● **Challenges**:
1. In the shed discussion below, do these statements agree with the text: (a) the shed being considered measures 10’ x 8’, (b) the writer intends to fit windows in the shed, (c) the shed will stand 150’ from the road? Answer yes or no for each and quote the deciding words.
2. Can you write out the part of the shed discussion below, starting with "now is the time" and going on through "built from scratch."?

Thank you so much for all your responses it is very much appreciated. I was looking a 10’ x 8’ shed, with the plan to insulate and line the walls. I have a electric panel heater to put in and a spur off the main circuit box for the power. I don’t plan to have Windows but sadly double doors can’t be avoided so I appreciate the suggestions about barring the door.
I hope that the shed being 150’ from the road will be helpful in reducing passing criminals but if someone wants to get in they will sadly.
now is the time for planning- and reducing the wish list down to something affordable!



Clive Foster06/10/2020 13:44:59
2533 forum posts
82 photos


Standard sheds tend to be torsionally weak being held square only by the cladding. When well loaded you can have "interesting" effects.

Take a very serious look at roll-your-own costs compared to a standard off the shelf building. The cost of improving an off the shelf shed can add up surprisingly fast. Unless the changes are quite modest there will often be little difference between improved shed and what you'd prefer built from scratch.

● **Given material**:
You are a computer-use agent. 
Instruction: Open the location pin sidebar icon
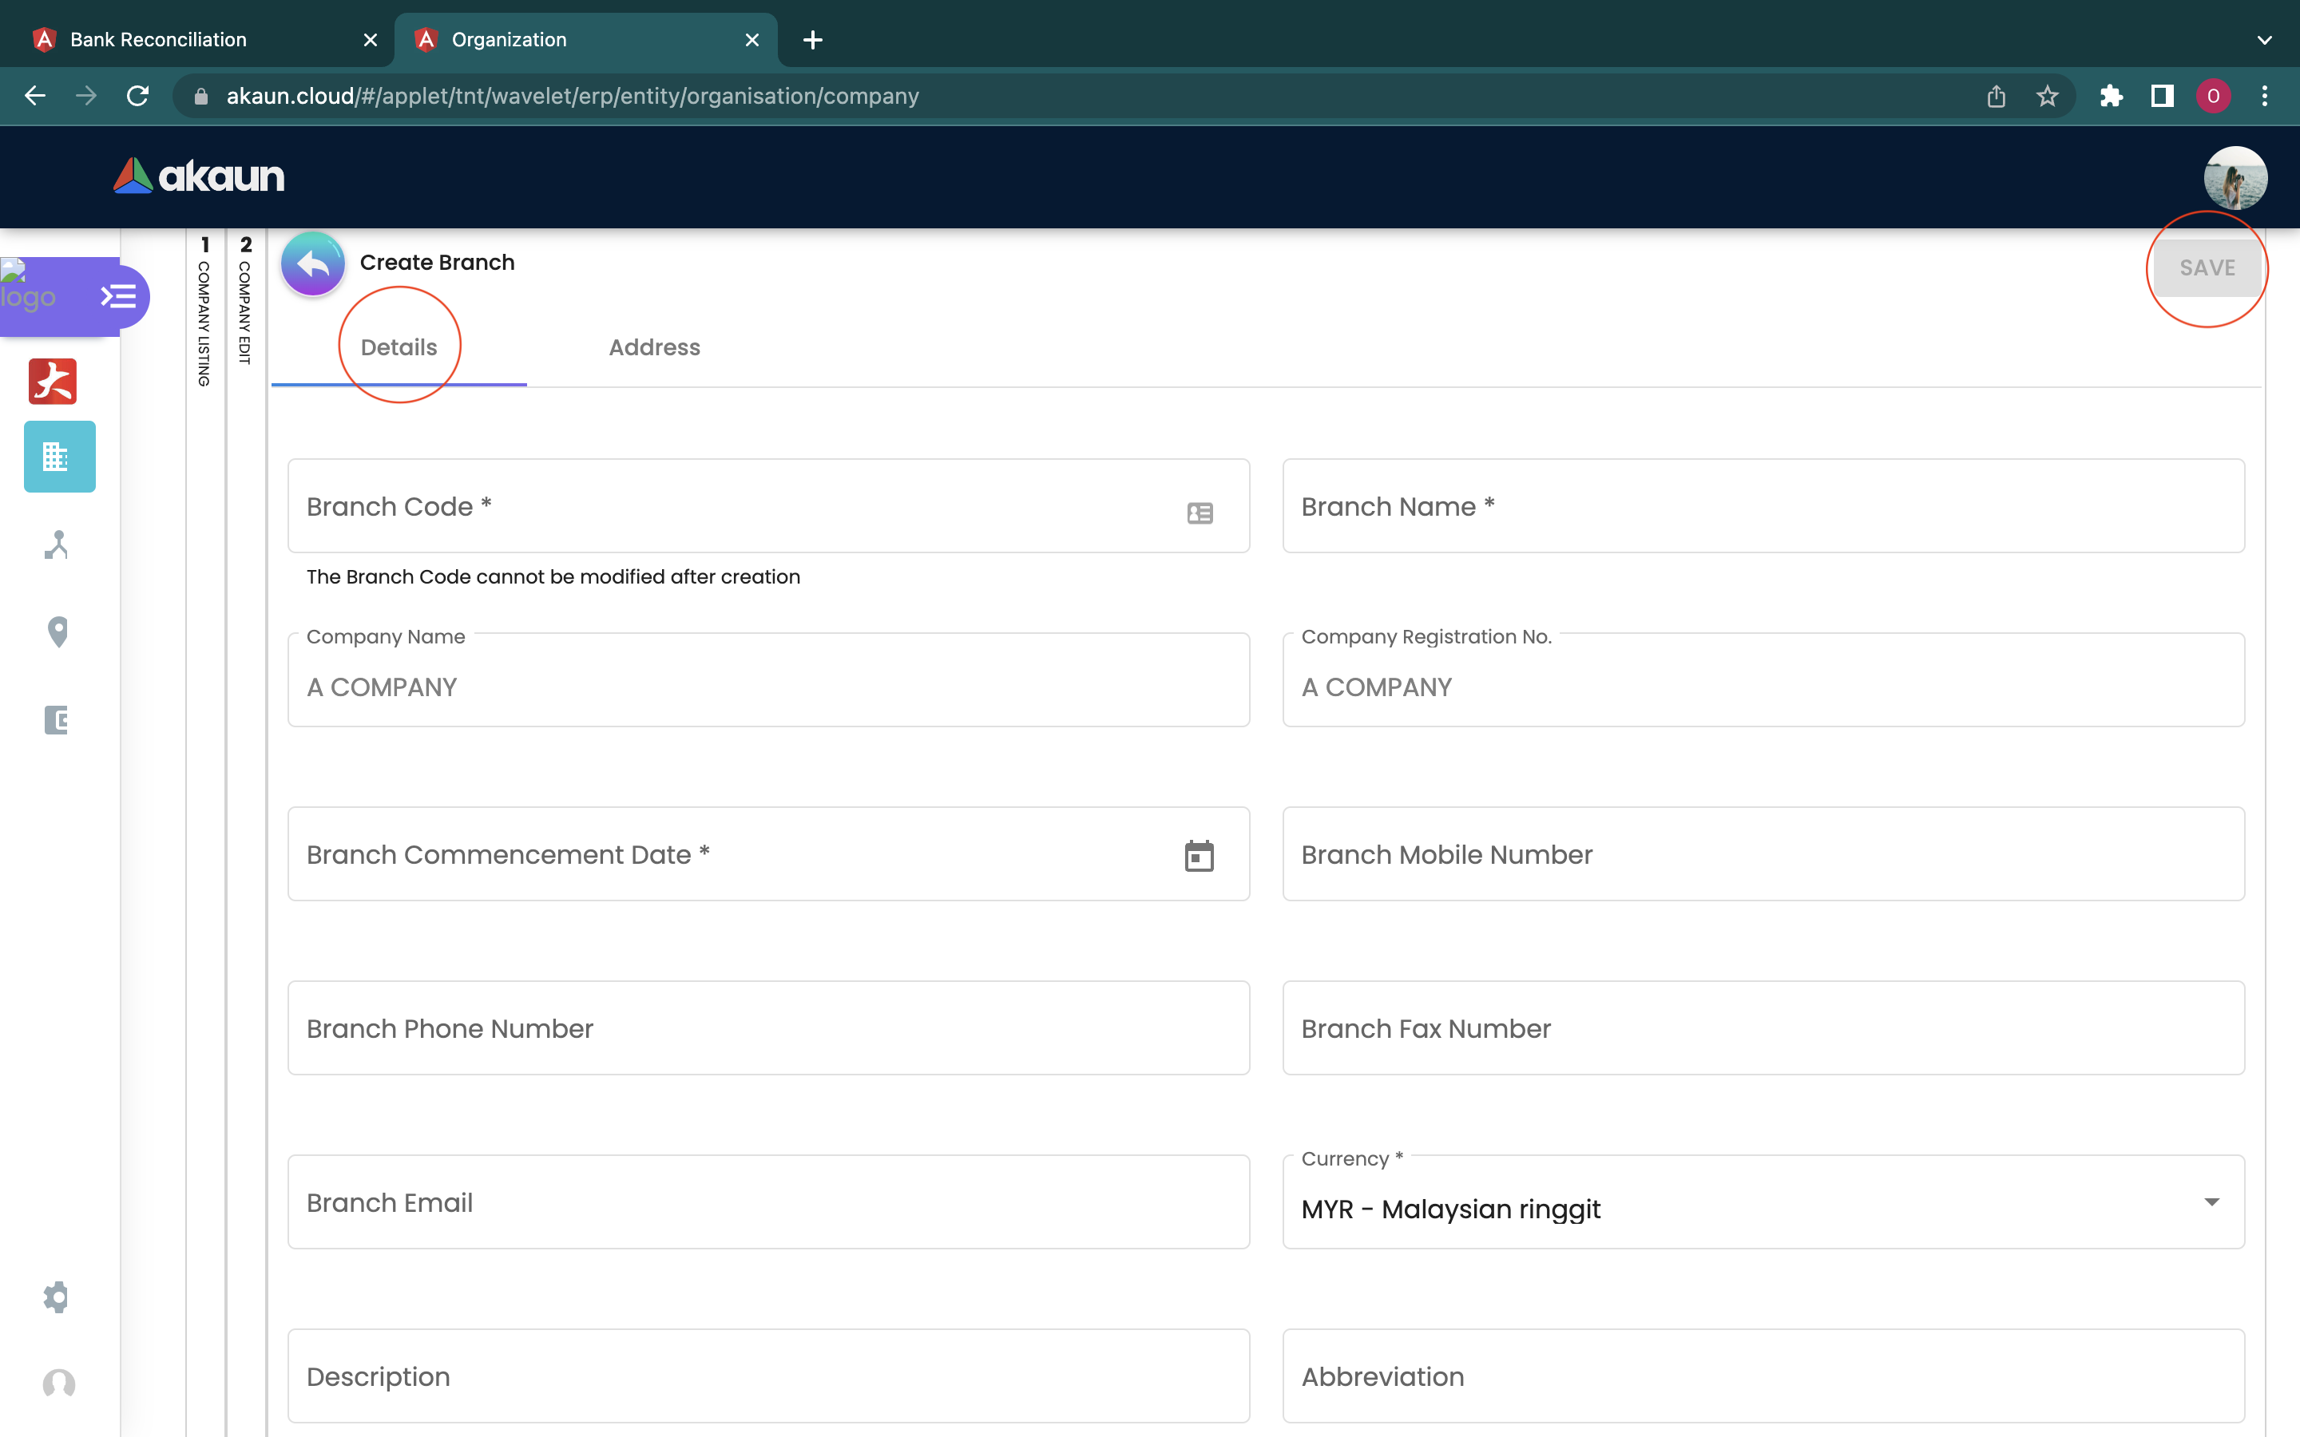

● **Responses to the exercise**:
1.
(a) Yes: "I was looking a 10’ x 8’ shed"
(b) No: "I don’t plan to have Windows"
(c) Yes: "the shed being 150’ from the road"

2.
now is the time for planning- and reducing the wish list down to something affordable!



Clive Foster06/10/2020 13:44:59
2533 forum posts
82 photos


Standard sheds tend to be torsionally weak being held square only by the cladding. When well loaded you can have "interesting" effects.

Take a very serious look at roll-your-own costs compared to a standard off the shelf building. The cost of improving an off the shelf shed can add up surprisingly fast. Unless the changes are quite modest there will often be little difference between improved shed and what you'd prefer built from scratch.